Rick Goldsmith interview with Dan Schneider on Cosmoetica.com (PDF)

Goldsmith Interview with John Stover, sociology student (PDF)

Goldsmith interview with Bill Berkowitz on BuzzFlash

Goldsmith interview with Cineaste

Goldsmith interview with Film International

Goldsmith radio interview in Seattle on “Talking Stick”

East Bay Monthly article on the Filmmakers

Filmmaker Magazine Interview with the Directors

I remembered vividly (or so I thought) the Pentagon Papers events from 1971, when I was 20. And I knew Dan Ellsberg, whom I had interviewed on camera for a previous documentary film. Then, in 2002, I read Ellsberg’s new book, Secrets: A Memoir of Vietnam and the Pentagon Papers, and I was struck by what a phenomenal drama this story was — a personal transformation of epic proportions, set against the backdrop of the most important events, personalities and issues of that time: the war in Vietnam, Richard Nixon and a landmark First Amendment battle that pitted national security concerns against the people’s right to know.

I approached Dan with a short outline for a film, but the project didn’t get off the ground at that time. Then, in late 2004, Judy Ehrlich approached me with a proposition, “What about doing a film on Daniel Ellsberg?” By then America was immersed in two wars, at least one of which we’d been lied into, and the parallels, resonance and relevance of the Ellsberg/Pentagon Papers saga were unmistakable.

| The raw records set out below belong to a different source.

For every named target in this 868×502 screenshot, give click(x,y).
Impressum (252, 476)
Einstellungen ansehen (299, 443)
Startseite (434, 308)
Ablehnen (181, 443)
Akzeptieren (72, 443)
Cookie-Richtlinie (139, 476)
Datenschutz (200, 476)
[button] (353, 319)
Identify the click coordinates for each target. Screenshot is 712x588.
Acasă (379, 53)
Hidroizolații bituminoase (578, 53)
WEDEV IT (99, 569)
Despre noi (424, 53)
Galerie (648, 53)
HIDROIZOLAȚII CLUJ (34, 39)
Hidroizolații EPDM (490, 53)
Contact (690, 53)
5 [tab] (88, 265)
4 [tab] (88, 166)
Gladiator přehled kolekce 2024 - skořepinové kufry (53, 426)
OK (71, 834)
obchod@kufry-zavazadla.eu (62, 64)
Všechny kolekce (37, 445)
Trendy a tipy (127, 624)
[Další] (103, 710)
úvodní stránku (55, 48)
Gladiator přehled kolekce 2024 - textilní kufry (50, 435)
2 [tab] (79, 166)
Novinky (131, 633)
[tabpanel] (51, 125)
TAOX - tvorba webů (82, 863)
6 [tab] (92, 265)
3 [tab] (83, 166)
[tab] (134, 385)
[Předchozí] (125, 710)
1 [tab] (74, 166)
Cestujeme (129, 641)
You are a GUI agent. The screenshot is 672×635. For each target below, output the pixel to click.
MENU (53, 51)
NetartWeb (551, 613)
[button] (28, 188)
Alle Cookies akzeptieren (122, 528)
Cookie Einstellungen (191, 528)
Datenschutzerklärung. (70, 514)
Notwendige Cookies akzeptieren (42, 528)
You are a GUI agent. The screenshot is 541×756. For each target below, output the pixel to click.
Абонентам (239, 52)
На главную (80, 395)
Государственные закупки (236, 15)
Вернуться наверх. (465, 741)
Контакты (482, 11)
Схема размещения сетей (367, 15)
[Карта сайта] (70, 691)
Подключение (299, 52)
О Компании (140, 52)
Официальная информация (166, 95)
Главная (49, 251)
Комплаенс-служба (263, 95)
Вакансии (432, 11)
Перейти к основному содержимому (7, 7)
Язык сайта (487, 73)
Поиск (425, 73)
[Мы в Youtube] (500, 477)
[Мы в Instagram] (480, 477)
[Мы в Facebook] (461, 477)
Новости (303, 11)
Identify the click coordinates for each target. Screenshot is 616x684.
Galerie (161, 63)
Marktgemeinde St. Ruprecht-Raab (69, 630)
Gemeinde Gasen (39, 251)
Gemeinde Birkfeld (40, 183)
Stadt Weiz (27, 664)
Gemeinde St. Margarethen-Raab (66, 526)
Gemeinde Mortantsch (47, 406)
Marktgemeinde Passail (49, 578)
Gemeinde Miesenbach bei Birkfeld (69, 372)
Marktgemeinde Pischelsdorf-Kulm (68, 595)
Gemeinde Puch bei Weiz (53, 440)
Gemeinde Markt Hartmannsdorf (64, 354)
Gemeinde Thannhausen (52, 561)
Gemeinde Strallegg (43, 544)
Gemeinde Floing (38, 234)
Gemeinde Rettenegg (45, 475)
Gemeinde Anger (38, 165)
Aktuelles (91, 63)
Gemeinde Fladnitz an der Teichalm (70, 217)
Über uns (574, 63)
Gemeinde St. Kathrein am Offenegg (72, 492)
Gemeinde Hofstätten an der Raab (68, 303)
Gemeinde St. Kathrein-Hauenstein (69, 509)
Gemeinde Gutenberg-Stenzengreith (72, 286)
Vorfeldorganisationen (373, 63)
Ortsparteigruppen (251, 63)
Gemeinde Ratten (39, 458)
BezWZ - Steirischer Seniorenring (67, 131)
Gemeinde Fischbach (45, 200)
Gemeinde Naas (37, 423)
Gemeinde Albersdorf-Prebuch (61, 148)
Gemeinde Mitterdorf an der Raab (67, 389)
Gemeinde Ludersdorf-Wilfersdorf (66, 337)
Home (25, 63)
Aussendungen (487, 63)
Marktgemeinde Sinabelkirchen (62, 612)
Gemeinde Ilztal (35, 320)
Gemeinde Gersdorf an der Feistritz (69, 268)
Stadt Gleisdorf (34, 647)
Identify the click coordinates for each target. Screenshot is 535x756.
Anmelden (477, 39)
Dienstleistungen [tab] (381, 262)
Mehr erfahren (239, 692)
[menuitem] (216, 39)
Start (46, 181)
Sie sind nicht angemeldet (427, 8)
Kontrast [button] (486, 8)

Thematically, I felt I was on comfortable and invigorating ground. My first feature doc — the one Ellsberg was in, Tell the Truth and Run: George Seldes and the American Press — focused on a dissenter (a muckraking journalist) who stuck out his neck on matters of principle. The several films I’d been involved with since then, dealt with ordinary Americans who took risks and exhibited courage in order to try to change their world for the better. This film was, for me, in that tradition, but it was also something more — grander, perhaps, in the sense that it took place on a bigger stage and involved characters with whom the audience could identify as they asked themselves, “What would I do in that situation?”

During production, I discovered how much I didn’t know about the story, including the contagious crises of conscience experienced by so many of the principals involved. Ellsberg was inspired by a draft resister who was risking years in prison; Ellsberg’s leak of the top-secret McNamara study had many people — his “co-conspirator” Russo, reporters and lawyers for The New York Times, a Senator, a Congressman, Dan’s own son, his wife and even members of President Nixon’s White House staff — asking themselves variations of the same question: “Will I be breaking the law and, if so, should I still take part in what I have before me?”

One great irony of this production is that Judy and I tried to get the film finished while the Bush administration, which had started the wars in Iraq and Afghanistan, was still in office, as we thought it might be less relevant after a change of administration. We finished the film post-Bush, but — fortunately for the film, unfortunately for the country and the world — the film remains all too relevant, with those wars still raging and, in the case of Afghanistan, even escalating.

But of course the film is about more than any one particular war; it’s about our attitude towards war as a solution to political or social conflicts. (Patricia Ellsberg says that our country needs the same kind of political transformation that her husband went through personally.) The film is also about democracy and what it takes to make it work — do we play “follow the leader” or do we insist that Congress, the media and the public have their rightful input into the big issues and matters of life and death that affect all the peoples of the world? And finally, it is about what each of us can do, might do, when confronted with a wrong, big or small, perhaps among friends or at work. Do we go along to get along, or do we act to right the wrong, perhaps at great personal risk?